En bref: Des chercheurs de l’Université de Californie à Merced ont développé un matériau flexible et driver d’électricité qui pourrait un jour augmenter la durabilité des appareils portables comme les montres intelligentes.
Le nouveau matériau présente une durabilité adaptative, ce qui signifie qu’il devient plus résistant lorsqu’il est étiré ou frappé. Curieusement, l’inspiration pour le matériau est venue dans la cuisine.
La chercheuse principale du projet, Yue (Jessica) Wang, note que lorsque la fécule de maïs et l’eau sont mélangées lentement, la cuillère à mélanger se déplace facilement dans le mélange. Lorsque vous retirez la cuillère et essayez de la réinsérer avec force, vous obtenez un résultat différent. « C’est comme poignarder une surface dure », a déclaré Wang, et la cuillère ne rentre pas.
L’équipe de Wang avait pour objectif d’imiter cette curieuse propriété dans un matériau solide et électriquement driver.
Pour atteindre leur objectif, l’équipe a dû identifier la combinaison correcte de polymères conjugués, qui sont de longues molécules conductrices en forme de brins de spaghetti. La plupart des polymères flexibles se brisent lorsqu’ils sont soumis à des impacts répétés, rapides ou importants.

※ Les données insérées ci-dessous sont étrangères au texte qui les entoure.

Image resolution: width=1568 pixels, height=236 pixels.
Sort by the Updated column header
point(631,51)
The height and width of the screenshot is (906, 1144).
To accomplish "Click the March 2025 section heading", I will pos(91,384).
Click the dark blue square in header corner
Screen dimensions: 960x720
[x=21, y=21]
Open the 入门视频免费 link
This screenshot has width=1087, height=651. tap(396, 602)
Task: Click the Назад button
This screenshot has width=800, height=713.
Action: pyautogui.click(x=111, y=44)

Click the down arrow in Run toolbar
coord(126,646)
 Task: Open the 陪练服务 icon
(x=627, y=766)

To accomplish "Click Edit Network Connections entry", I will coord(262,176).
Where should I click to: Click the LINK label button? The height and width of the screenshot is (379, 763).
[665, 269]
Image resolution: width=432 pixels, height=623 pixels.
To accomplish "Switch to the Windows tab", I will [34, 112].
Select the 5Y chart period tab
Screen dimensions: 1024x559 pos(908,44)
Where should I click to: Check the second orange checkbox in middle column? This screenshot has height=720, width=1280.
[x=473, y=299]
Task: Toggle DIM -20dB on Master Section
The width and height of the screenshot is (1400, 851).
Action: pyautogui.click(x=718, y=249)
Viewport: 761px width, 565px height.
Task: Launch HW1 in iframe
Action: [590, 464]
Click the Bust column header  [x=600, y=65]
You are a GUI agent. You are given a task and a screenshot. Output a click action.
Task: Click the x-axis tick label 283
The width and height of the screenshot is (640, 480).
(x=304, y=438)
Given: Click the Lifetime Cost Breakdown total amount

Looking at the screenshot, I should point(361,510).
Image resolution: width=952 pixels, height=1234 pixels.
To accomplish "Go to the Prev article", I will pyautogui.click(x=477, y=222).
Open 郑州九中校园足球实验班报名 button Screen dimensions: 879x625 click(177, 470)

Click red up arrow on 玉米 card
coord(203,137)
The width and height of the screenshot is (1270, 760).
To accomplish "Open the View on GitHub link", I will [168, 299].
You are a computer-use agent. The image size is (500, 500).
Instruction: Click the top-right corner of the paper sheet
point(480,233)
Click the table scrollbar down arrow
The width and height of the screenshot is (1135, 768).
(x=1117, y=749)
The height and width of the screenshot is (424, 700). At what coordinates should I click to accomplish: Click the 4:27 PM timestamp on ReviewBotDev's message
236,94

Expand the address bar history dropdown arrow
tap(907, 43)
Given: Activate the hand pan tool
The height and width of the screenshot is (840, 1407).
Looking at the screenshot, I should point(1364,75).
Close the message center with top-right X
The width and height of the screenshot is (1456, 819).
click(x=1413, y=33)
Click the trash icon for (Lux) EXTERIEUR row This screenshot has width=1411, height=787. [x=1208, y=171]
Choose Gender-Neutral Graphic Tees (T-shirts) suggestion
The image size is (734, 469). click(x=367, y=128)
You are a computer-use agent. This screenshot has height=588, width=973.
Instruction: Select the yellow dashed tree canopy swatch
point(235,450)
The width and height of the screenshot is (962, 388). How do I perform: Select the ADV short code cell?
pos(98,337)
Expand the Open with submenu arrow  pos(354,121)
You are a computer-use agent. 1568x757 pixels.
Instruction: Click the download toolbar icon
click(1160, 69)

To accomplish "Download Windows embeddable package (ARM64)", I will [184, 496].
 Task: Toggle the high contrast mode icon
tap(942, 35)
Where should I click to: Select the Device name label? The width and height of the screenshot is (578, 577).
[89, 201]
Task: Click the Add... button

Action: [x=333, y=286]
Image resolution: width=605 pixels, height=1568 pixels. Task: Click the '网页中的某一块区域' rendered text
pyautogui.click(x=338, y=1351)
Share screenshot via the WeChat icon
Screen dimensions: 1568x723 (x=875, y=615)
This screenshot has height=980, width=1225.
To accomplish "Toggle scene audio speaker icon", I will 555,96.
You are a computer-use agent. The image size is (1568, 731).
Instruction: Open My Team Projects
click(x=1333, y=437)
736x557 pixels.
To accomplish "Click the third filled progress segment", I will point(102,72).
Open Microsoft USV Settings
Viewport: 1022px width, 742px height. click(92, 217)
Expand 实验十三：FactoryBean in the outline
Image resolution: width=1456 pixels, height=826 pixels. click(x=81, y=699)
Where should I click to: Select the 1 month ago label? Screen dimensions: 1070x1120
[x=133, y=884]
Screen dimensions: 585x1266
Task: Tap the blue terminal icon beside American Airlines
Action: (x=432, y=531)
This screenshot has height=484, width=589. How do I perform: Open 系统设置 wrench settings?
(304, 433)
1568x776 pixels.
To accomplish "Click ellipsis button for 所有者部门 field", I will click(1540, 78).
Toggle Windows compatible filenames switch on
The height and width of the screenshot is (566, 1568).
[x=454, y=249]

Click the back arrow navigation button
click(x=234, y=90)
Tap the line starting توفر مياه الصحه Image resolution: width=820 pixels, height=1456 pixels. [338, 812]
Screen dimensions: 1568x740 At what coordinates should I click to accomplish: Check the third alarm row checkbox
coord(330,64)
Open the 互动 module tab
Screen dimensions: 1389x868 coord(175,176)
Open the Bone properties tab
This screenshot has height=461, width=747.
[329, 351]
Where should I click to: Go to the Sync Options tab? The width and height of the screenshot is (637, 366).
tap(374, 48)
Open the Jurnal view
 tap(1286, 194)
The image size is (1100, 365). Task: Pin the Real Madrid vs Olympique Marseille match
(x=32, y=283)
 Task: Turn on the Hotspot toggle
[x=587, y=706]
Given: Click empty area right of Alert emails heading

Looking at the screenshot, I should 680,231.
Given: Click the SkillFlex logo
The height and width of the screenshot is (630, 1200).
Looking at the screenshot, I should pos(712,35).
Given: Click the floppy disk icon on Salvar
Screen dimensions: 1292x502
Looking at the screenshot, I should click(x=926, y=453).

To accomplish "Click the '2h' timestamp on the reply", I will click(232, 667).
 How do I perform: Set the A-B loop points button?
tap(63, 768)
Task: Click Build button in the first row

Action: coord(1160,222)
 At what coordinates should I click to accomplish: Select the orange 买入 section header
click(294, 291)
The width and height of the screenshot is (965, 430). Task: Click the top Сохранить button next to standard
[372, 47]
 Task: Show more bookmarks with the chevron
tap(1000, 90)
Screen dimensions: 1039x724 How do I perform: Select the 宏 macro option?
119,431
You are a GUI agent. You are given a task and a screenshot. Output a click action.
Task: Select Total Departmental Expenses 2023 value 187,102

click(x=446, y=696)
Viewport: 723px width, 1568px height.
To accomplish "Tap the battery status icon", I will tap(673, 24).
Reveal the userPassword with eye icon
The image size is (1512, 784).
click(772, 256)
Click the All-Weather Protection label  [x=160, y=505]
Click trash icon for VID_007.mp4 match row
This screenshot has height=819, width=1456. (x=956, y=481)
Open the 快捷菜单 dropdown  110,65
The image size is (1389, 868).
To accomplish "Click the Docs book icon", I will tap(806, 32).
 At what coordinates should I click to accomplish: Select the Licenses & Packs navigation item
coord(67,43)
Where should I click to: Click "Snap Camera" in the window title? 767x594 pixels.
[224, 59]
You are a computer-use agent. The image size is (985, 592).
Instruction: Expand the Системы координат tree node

Les chercheurs ont commencé avec une solution aqueuse composée de quatre polymères : un poly(acide 2-acrylamido-2-méthylpropanesulfonique) de type spaghetti, des molécules de polyaniline plus courtes et une combinaison conductrice appelée poly(3,4-éthylènedioxythiophène) polystyrène sulfonate (PEDOT : PSS). ).
Ils ont peaufiné la formule en cours de route pour améliorer la conductivité et la durabilité adaptative. L’ajout de 10 % de PEDOT:PSS en plus au mélange, par exemple, améliore la conductivité et la durabilité adaptative.
L’équipe a également expérimenté l’ajout de petites molécules au mélange, notant comment chaque additif modifiait les caractéristiques des polymères. En fin de compte, ce sont les additifs nanoparticulaires chargés positivement qui améliorent le mieux la fonctionnalité adaptative.
« L’ajout de molécules chargées positivement à notre matériau l’a rendu encore plus résistant à des taux d’étirement plus élevés », explique Di Wu, chercheur postdoctoral au laboratoire de Wang.
Les applications pratiques pourraient inclure des bracelets intégrés et des capteurs arrière pour les montres intelligentes qui pourraient facilement résister aux environnements difficiles de la vie quotidienne d’un poignet humain. Le matériau flexible pourrait également convenir au domaine médical, en s’intégrant peut-être à des appareils portables tels que des capteurs cardiovasculaires ou des glucomètres.
Wu et son équipe ont même adapté une version antérieure du matériau adaptée à l’impression 3D et créé une réplique d’une main humaine pour démontrer le potentiel d’utilisation comme prothèse.
« Il existe un certain nombre d’applications potentielles et nous sommes impatients de voir où cette nouvelle propriété non conventionnelle nous mènera », a déclaré Wang.